Jeff Sessions is running to reclaim his old US Senate seat.

On Thursday night, the longtime former Republican senator from Alabama and President Donald Trump’s former attorney general announced he would run in 2020. He joins an already crowded Republican field that includes Rep. Bradley Byrne and former Chief Justice of the Alabama Supreme Court Roy Moore, who lost a 2017 special election after being accused of sexually molesting and assaulting teenage girls — at least one under the age of consent.

These men are all vying to run against the winner of that 2017 special election: Democrat Doug Jones. Jones is widely seen as the most vulnerable Democratic senator of the 2020 cycle, if only for the fact he is a Democrat in a deeply red state that loves Trump.

The conventional wisdom among Alabama political experts is Sessions could beat Jones; he’s a known and well-liked quantity in the state. But first he has to get through what could be a tough and nasty Republican primary — and there’s already a lot of speculation about what the rocky relationship between Trump and Sessions could mean for the race. Jones noted that in a statement.

“Since Jeff is not running against me at this point, it would seem that folks need to be focused on the reactions of his opponents in the Republican primary and perhaps President Trump’s tweets about him over the last couple of years,” Jones said.

Sessions’s ad announcing his race was clearly trying to diminish any lingering tensions between Trump and himself. The 30-second spot made no mention of him running for Senate, other than his campaign’s logo in the corner. Instead, Sessions used the time to insist he was still loyal to the president.

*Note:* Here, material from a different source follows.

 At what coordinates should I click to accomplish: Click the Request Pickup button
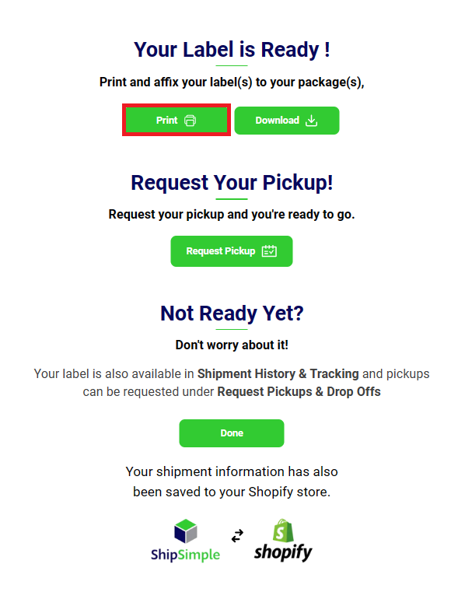232,251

“When I left President Trump’s cabinet, did I write a tell-all book? No,” Sessions said. “Have I said a cross word about our president? Not one time. I was there to serve his agenda, not mine. The president’s doing a great job for America, and Alabama, and he has my strong support.”

Trump hasn’t extended the same courtesy to Sessions in the past — angrily tweeting over a dozen times about Sessions’s decision to recuse himself from any Department of Justice investigation into Russia. (Sessions did so because he was a Trump campaign surrogate before becoming attorney general.)

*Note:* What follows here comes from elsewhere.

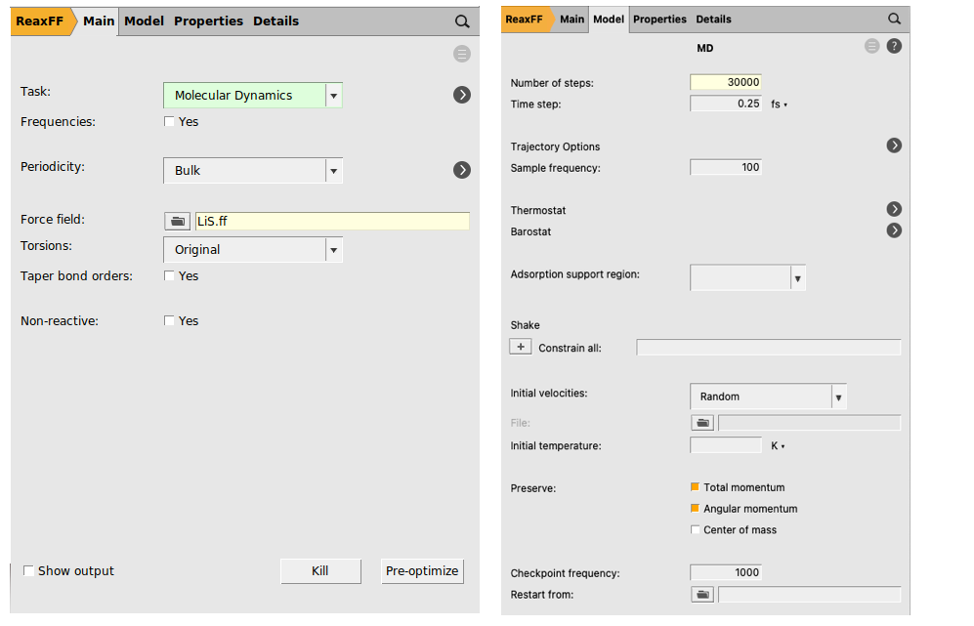Open help with the question mark icon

This uncomfortable dynamic raises the question of who Trump will endorse in the 2020 Senate primary election. And it will be a test of how powerful Trump’s endorsement is in Alabama — a state he won by over 30 points in 2016.

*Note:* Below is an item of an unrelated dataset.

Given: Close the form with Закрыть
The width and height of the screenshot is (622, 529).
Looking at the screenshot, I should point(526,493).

The dynamic between Trump and Sessions may not hurt Sessions

Sessions is entering the Alabama Senate race in a strong position: he has strong name recognition and a substantial war chest.

“I think in Alabama he has a store of good will and sympathy based on how he was treated by the president,” Natalie Davis, political science professor emerita at Birmingham-Southern College, told Vox.

Davis said she thinks it’s very possible for Alabama voters to like Sessions and Trump at the same time, in large part because the two men are both pursuing a similar conservative policy agenda.

“I don’t think you can pit them against each other,” Davis said. “[Sessions] might as well have written the immigration plan, he’s always been a strong proponent of anti-immigrant policies. If you go down the list of Republican issues, it’s a nice fit.”

And even though the state certainly loves Trump, the president already doesn’t have a great endorsement track record there. In the 2017 special election to fill Sessions’s seat, Trump endorsed Luther Strange, the establishment Republican pick. Strange subsequently lost the primary to Roy Moore.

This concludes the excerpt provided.